FAQs: Can My Child Get Better
What is autism?
Autism is a developmental disability that prevents individuals from properly understanding what they see, hear, and sense. This results in problems with social interactions, communication, and behavior.
How can I tell if my child is autistic?
Autism is actually a spectrum disorder, meaning that there is a wide range in severity of characteristics that differ for each person. Characteristics of autism include:
Delays in language development varying from no development of speech to peculiar speech patterns and/or the use of words without an attachment to meaning to speaking in a formal or monotone voice.
Delays in understanding social relationships including avoidance of eye contact, resistance to being held or picked up, and “tuning out”, leading to the inability to focus or tune in to other people’s feelings.
Inconsistent sensory responses – As an example, the child may be unresponsive to sounds at times and at other times become upset with everyday sounds like a car horn or a dog barking. Sensitivity to light is also experienced by some individuals on the autistic spectrum.
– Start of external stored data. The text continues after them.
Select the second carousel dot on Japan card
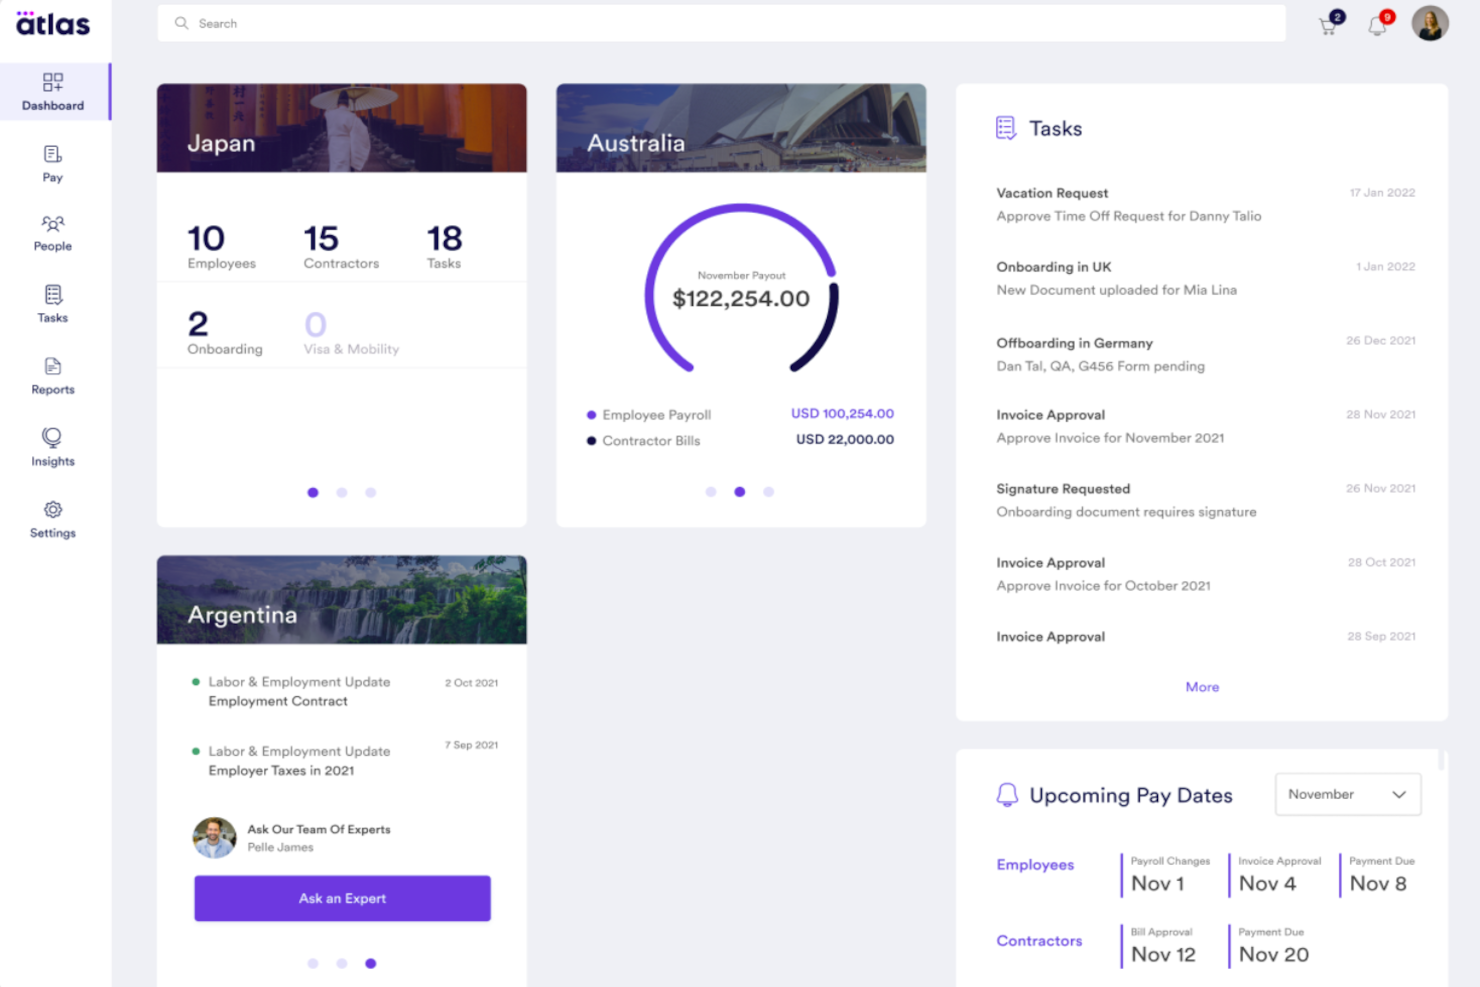The image size is (1480, 987). pyautogui.click(x=342, y=492)
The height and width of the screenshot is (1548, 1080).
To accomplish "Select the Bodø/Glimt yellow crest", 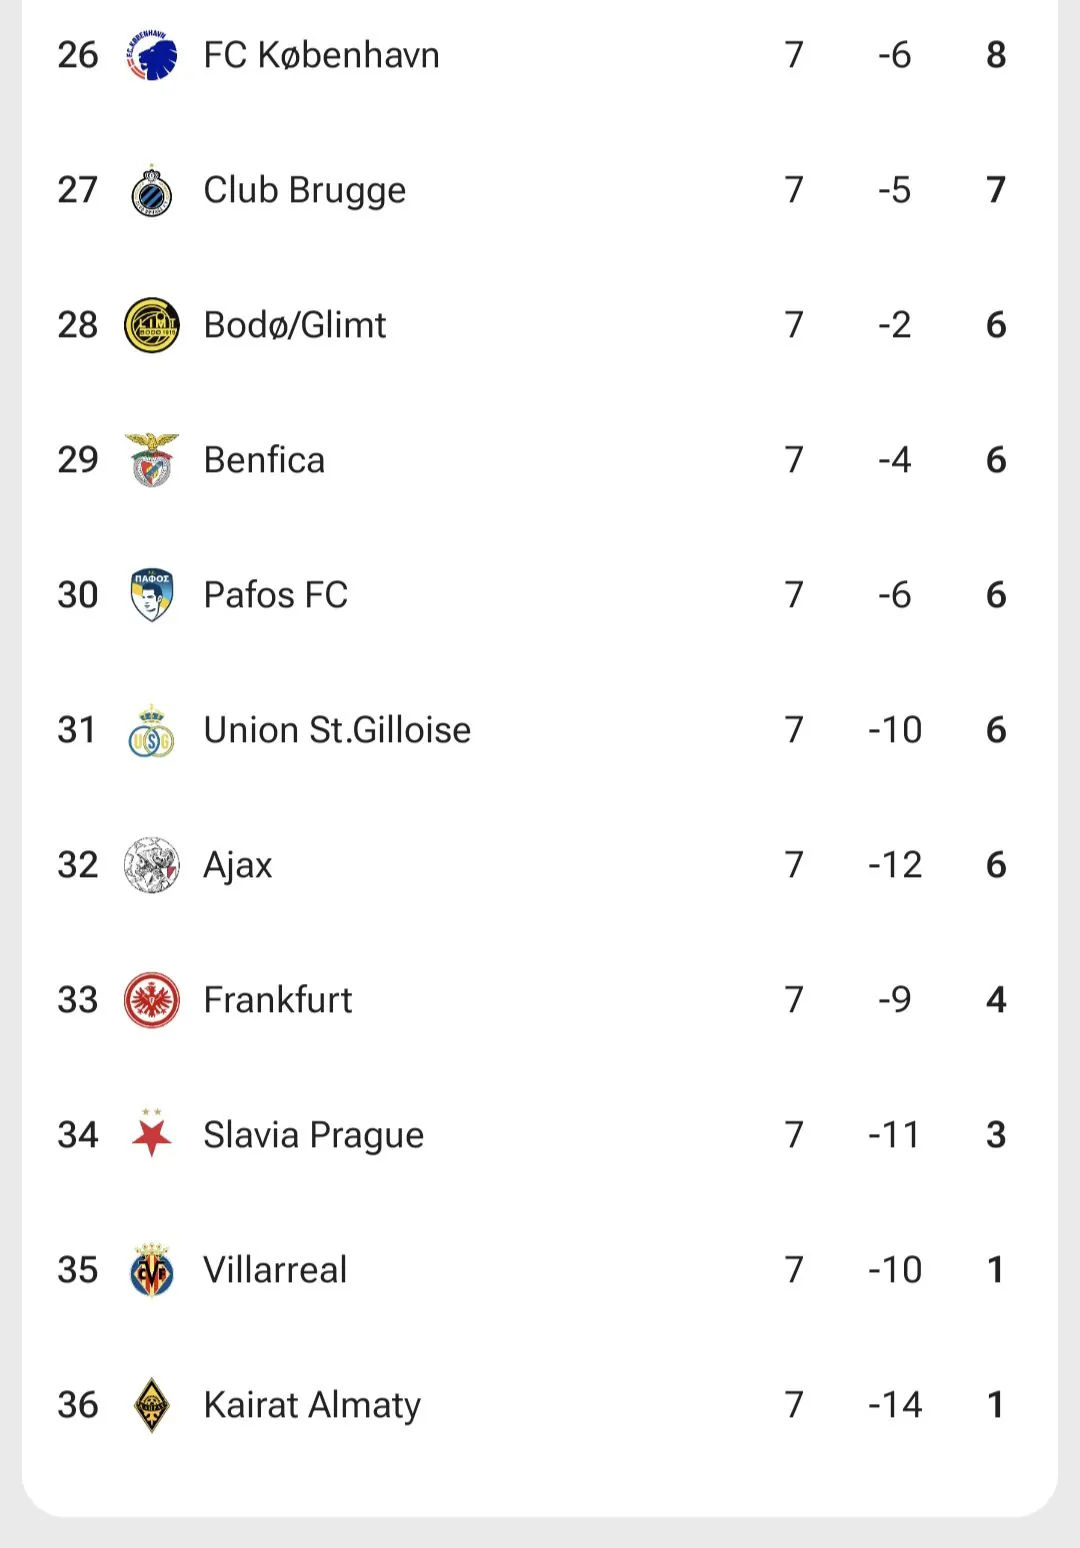I will coord(152,325).

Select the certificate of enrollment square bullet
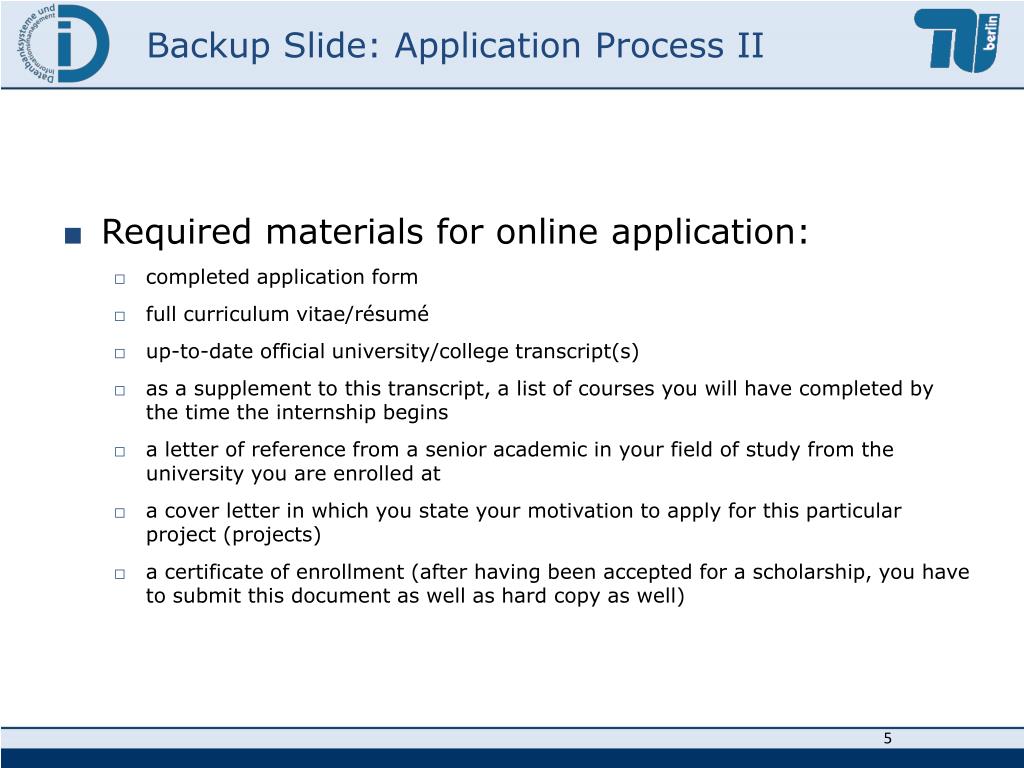coord(119,574)
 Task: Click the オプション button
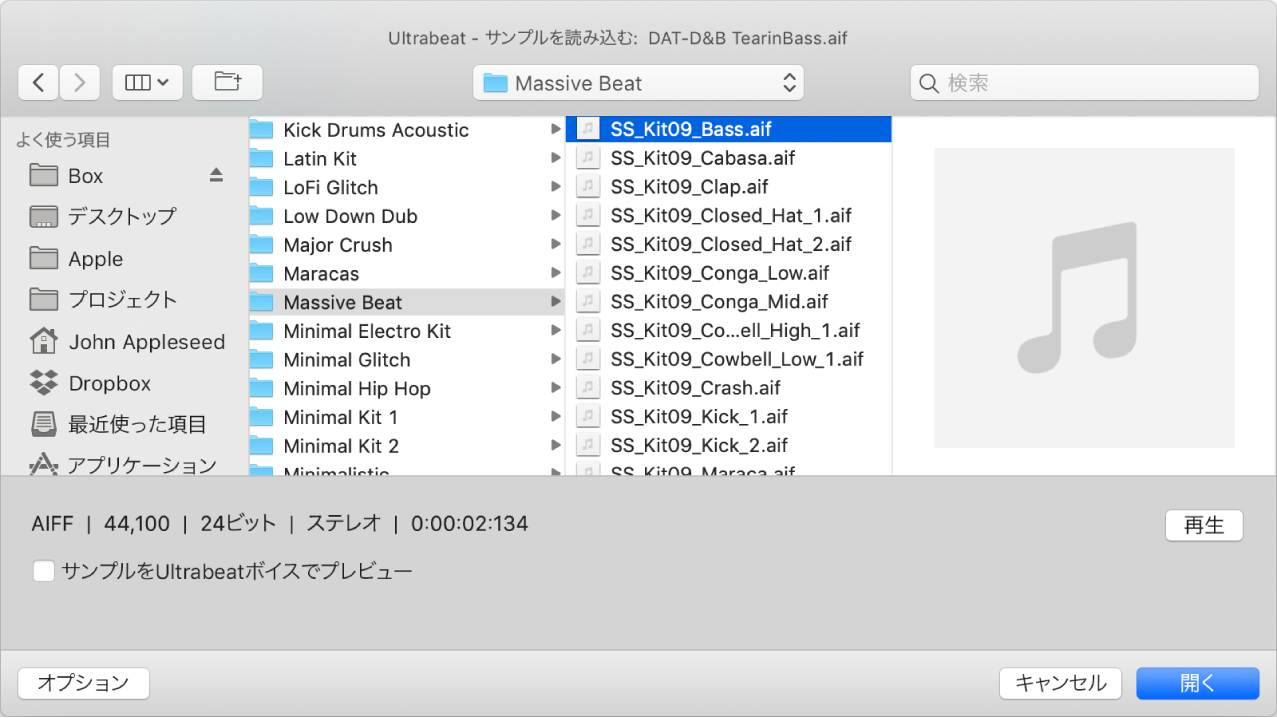83,683
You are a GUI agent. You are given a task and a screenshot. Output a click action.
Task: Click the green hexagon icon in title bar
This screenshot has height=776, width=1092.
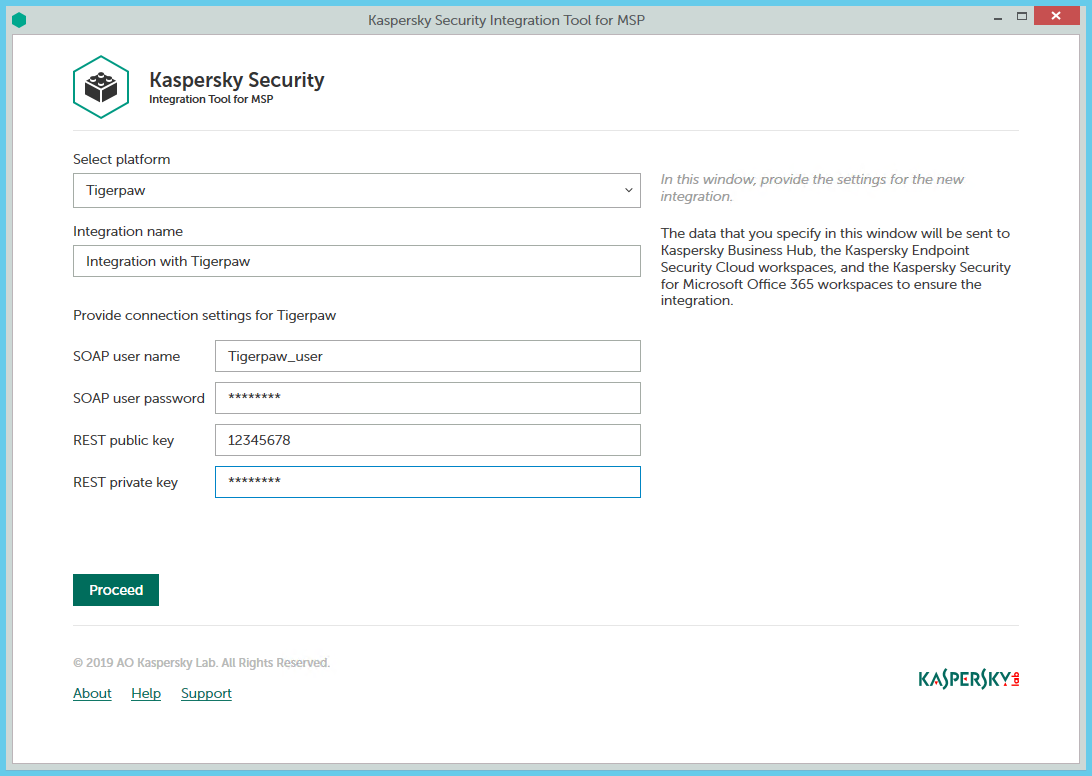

Inconsistent patterns of intellectual functioning – A child on the autistic spectrum might be able to do some things quite well such as math computations, drawing, or playing an instrument. However, the majority of individuals on the autistic spectrum do have some type of intellectual impairment.
Limited, obsessive interests including repetitive body movements such as rocking, hand flapping, or twisting to the need to follow a set schedule each day, without variation.
What causes autism?
Although the cause of autism is still unknown, one thing is certain. Parenting styles do not cause autism. A number of factors are being explored including physical damage to the parts of the brain that process language and sensory information, chemical imbalances in the brain, genetic factors, etc. Most likely, autism may be a result of several factors at once.
Is there a cure for autism?
There is no known cure for autism. Fortunately, many developments in the field have recently occurred and there is more hope than ever for autistic individuals. The key is early evaluation and intervention. If you have noticed that your baby is not babbling, gesturing or pointing by 12 months, is not producing single words by 16 months, cannot produce two-word spontaneous phrases by 24 months, or has experienced loss of any language and social skills at any age, it is important to see your health care provider.
If my child is diagnosed with autism, what should I do?
If diagnosed, network with more experienced parents, therapists, doctors, school officials and others who will be involved in the care of your child. Try to educate yourself so that you will know what the best treatment options are for your child. Your primary health care provider is required by law to give you a referral to an early intervention service, so work with that provider to try to find the service best suited for your child.
What types of treatment programs are there?
There are several types of intervention programs, although many programs are now incorporating different types of methodologies, instead of strictly following one. For younger children, the most effective developmental treatment up to this point has been Applied Behavioral Analysis (ABA), which generally focuses on reducing specific problem behaviors and teaching new skills. Other therapies include sensory integration, which helps the child to obtain sensory information (touch, large and small movement, etc.) and respond more appropriately to that information; Verbal Behavior Analysis, which focuses on teaching specific components of expressive language; and Floortime, focusing on helping children master the building blocks of relating, communicating and thinking.
How can I tell if an early intervention program is effective?
A good early intervention program should be highly structured with direct teacher/child interaction on a 1:1 or 1:2 ratio, at least at the beginning when your child starts the program. Interesting materials should be provided that can hold your child’s attention. It is also important that modeling opportunities are presented to your child, along with physical prompts. Visual cues, use of written words, pictures, and visual schedules should also be provided. Social skills should be taught initially by an adult on a 1:1 basis, to be gradually followed up with small group practice with 1 to 2 other children. There should be minimal distractions in the classroom. The program should be a minimum of 15 hours a week. Most importantly, make sure that you are asked to be involved in the process and that the staff makes you feel comfortable when you do get involved.
How can I best communicate with my child?
The most important thing is patience. Remember that your child is not willfully misbehaving but trying to make sense out of his environment. Be careful about making any changes in your child’s routine. Autistic individuals in general tend to resist these changes which can prove traumatic for them. Give your child a choice and let him know what task follows the next. This will give him a sense of control and well-being.
Can my child live independently as an adult?
Autistic individuals can learn skills to live as independently as possible through specifically designed programs in group homes, supervised apartments, or other residential living options. With the help of specially trained job coaches, people with autism can learn skills so that they can successfully work in competitive employment, supported employment, or in sheltered workshop programs. It is also important to seek out quality recreational experiences, in order to practice social skills, make friends, and just enjoy life.